5.Il s'ensuit qu'il y a lieu de faire droit à la demande de M. D et de Mme B et d'enjoindre au préfet de la région d'Île-de-France de les prendre effectivement en charge dans un hébergement d'urgence conforme aux articles L. 345-2-2 et L. 345-2-3 du code de l'action sociale et des familles et d'assurer leur accompagnement social, sans délai, à compter de la notification de la présente ordonnance, sans qu'il soit besoin d'assortir cette injonction d'une astreinte.

Sur les conclusions tendant à l'application des dispositions de l'article L. 761-1 du code de justice administrative :

6.Dans les circonstances de l'espèce, il y a lieu de mettre à la charge de l'Etat une somme de 1000 euros au titre de l'article L. 761-1 du code de justice administrative.

O R D O N N E :

Article 1er : Il est enjoint au préfet de la région d'Île-de-France de les prendre effectivement en charge dans un hébergement d'urgence conforme aux articles L. 345-2-2 et L. 345-2-3 du code de l'action sociale et des familles et d'assurer leur accompagnement social, sans délai, à compter de la notification de la présente ordonnance.

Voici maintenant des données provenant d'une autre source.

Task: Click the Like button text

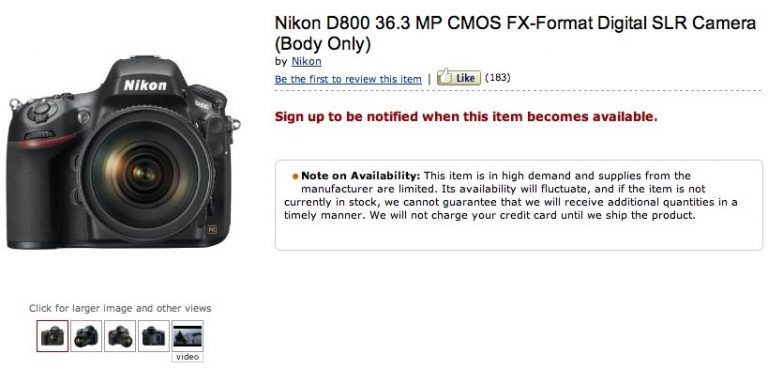Action: click(465, 78)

Article 2 : L'Etat versera à M. D et Mme B épouse D une somme de 1 000 euros au titre de l'article L. 761-1 du code de justice administrative.

Article 3 : le surplus des conclusions de la requête est rejeté.

Article 4 : La présente ordonnance sera notifiée à M. E D, à Mme C B épouse D et au préfet de la région Ile-de-France, préfet de Paris.

Fait à Paris, le 3 mars 2023.

La juge des référés,

E. A

La République mande et ordonne au ministre de la santé et de la prévention en ce qui le concerne et à tous commissaires de justice à ce requis en ce qui concerne les voies de droit commun contre les parties privées, de pourvoir à l'exécution de la présente décision.